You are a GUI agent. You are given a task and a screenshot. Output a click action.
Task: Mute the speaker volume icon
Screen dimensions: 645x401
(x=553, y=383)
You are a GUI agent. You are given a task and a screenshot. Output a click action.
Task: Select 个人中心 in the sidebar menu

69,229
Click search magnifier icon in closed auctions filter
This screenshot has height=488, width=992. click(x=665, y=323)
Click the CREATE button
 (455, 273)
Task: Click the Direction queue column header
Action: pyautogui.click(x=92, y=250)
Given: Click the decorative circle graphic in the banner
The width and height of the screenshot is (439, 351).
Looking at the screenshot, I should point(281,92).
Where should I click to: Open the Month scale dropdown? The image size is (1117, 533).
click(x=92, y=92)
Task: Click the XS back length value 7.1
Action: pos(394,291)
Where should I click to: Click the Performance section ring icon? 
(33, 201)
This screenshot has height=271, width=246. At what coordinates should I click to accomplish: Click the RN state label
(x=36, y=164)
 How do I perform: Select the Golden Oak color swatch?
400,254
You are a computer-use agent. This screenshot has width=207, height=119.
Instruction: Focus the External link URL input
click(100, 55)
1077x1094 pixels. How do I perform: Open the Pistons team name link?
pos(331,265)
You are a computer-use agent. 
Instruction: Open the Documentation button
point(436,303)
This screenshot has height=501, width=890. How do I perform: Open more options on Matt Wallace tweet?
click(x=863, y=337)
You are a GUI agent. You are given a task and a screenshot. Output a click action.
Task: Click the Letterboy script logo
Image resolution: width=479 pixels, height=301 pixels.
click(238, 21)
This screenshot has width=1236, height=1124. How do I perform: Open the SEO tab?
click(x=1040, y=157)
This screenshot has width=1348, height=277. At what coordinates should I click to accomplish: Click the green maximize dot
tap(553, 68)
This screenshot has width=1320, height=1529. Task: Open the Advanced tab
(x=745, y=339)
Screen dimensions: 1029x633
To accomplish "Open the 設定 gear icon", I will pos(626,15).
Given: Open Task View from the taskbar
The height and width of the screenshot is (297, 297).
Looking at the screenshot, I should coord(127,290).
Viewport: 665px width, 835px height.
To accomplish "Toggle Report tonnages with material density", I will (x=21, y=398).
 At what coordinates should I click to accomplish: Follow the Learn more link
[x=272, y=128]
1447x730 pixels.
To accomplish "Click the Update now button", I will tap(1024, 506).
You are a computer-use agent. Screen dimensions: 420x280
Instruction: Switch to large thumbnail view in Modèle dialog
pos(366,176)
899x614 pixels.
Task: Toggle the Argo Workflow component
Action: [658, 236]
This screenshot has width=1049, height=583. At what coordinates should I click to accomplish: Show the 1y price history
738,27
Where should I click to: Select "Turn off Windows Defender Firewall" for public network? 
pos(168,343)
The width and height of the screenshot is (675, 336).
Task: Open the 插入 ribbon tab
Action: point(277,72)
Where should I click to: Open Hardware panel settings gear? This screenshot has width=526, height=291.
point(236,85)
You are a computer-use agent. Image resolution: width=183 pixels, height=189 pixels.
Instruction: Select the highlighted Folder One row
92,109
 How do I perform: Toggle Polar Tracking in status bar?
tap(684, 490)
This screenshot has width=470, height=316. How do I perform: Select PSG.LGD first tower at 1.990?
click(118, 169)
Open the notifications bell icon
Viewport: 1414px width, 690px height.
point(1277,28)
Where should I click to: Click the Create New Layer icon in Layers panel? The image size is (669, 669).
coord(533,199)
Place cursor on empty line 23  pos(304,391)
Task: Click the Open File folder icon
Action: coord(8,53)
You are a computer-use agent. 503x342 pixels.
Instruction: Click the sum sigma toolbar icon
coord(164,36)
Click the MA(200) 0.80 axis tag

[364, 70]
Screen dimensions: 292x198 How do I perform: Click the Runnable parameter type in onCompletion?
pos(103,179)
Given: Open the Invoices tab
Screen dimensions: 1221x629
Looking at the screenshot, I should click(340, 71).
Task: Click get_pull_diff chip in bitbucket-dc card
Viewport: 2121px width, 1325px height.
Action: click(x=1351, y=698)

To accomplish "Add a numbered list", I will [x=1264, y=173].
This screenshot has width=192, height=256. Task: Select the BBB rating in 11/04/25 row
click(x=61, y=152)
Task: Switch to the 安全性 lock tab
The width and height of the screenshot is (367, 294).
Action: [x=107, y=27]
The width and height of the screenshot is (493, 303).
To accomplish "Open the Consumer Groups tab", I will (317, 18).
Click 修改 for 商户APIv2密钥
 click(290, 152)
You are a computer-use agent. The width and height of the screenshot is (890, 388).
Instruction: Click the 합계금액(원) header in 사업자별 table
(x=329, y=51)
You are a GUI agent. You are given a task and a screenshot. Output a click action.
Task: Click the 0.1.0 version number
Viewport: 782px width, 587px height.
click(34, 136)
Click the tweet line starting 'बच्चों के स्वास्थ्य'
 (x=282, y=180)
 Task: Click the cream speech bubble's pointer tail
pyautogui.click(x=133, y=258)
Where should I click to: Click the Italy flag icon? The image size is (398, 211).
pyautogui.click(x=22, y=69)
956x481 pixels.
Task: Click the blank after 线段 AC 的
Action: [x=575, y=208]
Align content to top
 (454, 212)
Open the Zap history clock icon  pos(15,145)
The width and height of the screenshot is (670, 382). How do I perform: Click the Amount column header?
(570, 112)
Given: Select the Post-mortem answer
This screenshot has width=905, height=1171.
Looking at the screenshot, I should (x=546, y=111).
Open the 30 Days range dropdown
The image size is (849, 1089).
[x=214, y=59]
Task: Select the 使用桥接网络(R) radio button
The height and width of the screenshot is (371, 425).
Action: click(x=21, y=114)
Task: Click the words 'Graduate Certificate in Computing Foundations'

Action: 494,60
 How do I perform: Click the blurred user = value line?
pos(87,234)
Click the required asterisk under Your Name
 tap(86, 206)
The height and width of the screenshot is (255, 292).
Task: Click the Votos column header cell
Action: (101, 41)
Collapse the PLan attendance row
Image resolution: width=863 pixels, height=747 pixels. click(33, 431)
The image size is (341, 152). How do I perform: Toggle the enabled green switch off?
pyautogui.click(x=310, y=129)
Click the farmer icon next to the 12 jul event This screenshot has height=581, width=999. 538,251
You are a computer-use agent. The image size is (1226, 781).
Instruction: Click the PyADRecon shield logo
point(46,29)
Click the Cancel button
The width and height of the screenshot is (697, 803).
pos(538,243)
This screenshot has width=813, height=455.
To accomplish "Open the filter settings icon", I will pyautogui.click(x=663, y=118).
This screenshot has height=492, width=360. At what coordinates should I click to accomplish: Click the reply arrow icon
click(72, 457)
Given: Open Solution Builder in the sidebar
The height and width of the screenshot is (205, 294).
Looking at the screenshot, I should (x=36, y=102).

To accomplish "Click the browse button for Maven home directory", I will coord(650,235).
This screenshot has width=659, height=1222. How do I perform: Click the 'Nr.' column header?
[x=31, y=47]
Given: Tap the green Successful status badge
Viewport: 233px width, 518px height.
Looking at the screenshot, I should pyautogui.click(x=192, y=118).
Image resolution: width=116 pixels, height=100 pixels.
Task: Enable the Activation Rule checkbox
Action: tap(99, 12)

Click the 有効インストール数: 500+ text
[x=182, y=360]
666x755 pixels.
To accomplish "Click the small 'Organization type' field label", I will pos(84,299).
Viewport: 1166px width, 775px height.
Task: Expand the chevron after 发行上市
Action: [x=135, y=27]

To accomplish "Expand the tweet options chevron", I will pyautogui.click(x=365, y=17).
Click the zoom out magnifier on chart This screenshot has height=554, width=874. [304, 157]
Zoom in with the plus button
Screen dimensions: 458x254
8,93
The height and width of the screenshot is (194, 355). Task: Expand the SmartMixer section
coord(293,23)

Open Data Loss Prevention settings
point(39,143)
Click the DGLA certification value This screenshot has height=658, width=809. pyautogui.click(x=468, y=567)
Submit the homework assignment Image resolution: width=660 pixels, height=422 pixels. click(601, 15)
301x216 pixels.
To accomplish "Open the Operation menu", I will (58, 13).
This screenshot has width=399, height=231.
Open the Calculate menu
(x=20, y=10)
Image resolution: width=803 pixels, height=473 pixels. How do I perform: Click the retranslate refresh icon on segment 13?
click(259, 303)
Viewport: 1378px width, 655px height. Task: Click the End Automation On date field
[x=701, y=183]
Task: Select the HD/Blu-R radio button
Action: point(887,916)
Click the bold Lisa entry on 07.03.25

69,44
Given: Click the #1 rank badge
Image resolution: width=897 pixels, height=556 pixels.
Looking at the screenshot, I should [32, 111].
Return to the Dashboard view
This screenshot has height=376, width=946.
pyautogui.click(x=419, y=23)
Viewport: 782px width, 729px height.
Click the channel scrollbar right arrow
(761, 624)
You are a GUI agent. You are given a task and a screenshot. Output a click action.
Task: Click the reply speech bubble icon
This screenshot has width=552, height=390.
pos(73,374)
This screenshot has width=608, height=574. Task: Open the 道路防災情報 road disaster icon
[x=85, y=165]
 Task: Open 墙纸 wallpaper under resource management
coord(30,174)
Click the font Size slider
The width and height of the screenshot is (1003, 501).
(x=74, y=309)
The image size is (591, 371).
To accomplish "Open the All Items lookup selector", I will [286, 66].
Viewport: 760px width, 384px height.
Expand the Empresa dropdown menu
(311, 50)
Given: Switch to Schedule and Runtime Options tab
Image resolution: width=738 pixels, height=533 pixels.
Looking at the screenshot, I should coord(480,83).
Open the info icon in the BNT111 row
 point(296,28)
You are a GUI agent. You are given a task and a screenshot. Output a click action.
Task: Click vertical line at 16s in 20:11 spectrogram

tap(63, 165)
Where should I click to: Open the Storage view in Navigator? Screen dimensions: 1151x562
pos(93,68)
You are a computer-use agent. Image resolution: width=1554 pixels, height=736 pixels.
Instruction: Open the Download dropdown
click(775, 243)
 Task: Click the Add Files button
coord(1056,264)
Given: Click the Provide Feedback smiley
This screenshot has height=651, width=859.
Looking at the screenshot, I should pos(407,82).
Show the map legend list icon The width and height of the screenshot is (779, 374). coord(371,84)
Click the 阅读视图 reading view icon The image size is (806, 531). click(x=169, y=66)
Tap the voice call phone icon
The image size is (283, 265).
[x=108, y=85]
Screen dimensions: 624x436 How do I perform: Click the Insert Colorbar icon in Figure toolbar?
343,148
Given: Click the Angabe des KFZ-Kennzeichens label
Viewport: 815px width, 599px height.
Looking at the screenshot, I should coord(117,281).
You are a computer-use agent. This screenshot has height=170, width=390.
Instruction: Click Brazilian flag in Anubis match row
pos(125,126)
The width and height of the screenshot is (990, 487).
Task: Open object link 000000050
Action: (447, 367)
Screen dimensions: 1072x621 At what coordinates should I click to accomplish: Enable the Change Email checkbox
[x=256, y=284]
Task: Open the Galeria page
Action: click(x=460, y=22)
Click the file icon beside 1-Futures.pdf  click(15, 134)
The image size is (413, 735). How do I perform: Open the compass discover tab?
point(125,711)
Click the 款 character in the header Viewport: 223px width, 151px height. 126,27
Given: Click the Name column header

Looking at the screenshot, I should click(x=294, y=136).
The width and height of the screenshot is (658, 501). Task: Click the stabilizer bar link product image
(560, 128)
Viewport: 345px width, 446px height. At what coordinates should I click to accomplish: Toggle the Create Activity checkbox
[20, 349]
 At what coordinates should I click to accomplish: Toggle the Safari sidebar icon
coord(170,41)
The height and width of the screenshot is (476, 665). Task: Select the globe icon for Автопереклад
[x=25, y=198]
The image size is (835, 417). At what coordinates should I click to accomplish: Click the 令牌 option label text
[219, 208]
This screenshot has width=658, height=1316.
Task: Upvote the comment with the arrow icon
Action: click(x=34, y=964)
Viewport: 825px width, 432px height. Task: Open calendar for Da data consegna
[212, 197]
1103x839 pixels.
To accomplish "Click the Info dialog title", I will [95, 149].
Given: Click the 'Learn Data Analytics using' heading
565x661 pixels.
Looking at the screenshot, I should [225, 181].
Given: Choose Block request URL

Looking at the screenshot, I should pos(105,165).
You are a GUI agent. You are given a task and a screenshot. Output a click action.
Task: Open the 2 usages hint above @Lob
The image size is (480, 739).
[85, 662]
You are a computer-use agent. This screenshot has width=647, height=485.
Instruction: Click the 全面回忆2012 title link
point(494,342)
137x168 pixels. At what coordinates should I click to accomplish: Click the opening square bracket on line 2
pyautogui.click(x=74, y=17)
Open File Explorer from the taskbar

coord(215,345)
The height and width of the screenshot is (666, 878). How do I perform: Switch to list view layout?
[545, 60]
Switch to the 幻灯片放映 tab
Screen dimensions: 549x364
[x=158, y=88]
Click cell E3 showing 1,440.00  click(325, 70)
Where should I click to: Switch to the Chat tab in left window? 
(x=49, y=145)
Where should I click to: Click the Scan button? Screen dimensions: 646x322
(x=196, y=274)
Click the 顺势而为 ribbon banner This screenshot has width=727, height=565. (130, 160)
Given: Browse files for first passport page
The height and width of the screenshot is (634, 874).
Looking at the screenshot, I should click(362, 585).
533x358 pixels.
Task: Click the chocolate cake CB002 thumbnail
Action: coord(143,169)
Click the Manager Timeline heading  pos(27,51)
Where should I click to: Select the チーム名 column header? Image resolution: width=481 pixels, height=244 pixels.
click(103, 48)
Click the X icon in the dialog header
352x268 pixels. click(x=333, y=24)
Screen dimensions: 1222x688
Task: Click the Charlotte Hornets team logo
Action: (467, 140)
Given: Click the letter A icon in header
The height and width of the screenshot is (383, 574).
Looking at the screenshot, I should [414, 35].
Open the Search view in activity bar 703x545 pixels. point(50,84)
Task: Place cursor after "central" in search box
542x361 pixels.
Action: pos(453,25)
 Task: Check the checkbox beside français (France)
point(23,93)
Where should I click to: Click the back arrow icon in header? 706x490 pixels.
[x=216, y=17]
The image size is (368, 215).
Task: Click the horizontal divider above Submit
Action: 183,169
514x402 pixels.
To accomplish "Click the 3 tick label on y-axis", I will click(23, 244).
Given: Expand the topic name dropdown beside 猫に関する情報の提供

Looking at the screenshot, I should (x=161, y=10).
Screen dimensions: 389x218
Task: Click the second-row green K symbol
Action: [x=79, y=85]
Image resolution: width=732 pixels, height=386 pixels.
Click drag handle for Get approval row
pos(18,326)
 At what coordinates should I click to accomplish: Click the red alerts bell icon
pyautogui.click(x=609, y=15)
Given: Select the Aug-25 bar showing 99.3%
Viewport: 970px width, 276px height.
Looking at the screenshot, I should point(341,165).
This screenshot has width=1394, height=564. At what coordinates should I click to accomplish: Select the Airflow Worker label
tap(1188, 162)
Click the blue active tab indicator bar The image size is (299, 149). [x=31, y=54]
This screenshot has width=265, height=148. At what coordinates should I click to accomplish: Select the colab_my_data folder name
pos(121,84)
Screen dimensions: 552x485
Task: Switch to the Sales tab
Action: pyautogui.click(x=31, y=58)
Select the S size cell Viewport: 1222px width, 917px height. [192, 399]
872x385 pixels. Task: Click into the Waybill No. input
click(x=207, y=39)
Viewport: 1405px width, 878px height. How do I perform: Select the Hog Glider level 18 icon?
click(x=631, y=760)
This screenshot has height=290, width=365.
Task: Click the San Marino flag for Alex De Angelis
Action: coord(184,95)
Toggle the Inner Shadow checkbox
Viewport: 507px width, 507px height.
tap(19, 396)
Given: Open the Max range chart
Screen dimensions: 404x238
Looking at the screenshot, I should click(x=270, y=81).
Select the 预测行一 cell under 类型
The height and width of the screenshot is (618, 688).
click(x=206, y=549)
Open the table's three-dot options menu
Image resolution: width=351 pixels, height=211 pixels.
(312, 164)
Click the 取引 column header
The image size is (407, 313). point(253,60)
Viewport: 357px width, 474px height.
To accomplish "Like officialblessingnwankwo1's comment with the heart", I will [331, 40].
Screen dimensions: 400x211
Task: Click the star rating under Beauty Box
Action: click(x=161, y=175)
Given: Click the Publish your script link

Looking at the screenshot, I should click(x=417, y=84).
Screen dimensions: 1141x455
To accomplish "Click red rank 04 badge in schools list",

Activity: Looking at the data, how many lines hold the string "rank"? Reply with the number alone.

Expected answer: 2